-- Opening Marker --

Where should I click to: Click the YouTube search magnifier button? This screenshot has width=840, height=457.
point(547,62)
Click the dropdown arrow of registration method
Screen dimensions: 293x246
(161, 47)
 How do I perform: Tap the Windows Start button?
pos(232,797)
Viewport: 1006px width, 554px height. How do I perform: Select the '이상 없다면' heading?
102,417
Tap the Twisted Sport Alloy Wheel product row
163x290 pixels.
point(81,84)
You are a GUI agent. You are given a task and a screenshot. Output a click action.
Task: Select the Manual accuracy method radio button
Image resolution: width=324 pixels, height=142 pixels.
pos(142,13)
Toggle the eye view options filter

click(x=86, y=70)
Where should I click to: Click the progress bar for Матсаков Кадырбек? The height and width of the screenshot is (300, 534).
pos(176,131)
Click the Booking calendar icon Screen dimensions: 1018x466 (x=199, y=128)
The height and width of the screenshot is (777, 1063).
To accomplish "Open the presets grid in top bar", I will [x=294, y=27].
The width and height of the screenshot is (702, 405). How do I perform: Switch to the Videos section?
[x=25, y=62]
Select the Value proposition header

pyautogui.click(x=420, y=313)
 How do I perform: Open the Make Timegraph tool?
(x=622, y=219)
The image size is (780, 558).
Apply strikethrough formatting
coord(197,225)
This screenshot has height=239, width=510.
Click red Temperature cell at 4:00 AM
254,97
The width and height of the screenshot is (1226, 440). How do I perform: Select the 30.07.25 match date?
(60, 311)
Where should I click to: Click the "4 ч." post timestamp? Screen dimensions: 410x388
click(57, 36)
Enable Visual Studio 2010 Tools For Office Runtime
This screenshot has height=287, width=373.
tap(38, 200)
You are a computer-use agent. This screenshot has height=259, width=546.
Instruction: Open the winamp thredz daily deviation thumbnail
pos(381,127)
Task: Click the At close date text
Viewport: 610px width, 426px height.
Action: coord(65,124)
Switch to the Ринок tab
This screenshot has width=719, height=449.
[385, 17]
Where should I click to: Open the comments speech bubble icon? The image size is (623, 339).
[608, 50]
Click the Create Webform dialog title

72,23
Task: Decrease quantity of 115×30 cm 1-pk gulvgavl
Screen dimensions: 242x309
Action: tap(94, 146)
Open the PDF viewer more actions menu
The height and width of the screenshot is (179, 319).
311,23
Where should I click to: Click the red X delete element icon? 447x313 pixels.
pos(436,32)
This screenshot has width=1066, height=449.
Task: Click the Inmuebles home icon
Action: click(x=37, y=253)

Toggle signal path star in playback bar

-- Closing Marker --

Your assignment:
Wherever the word "method" occurs in the data above, copy the line it sits in.

Solution for this task:
Click the dropdown arrow of registration method
Task: Select the Manual accuracy method radio button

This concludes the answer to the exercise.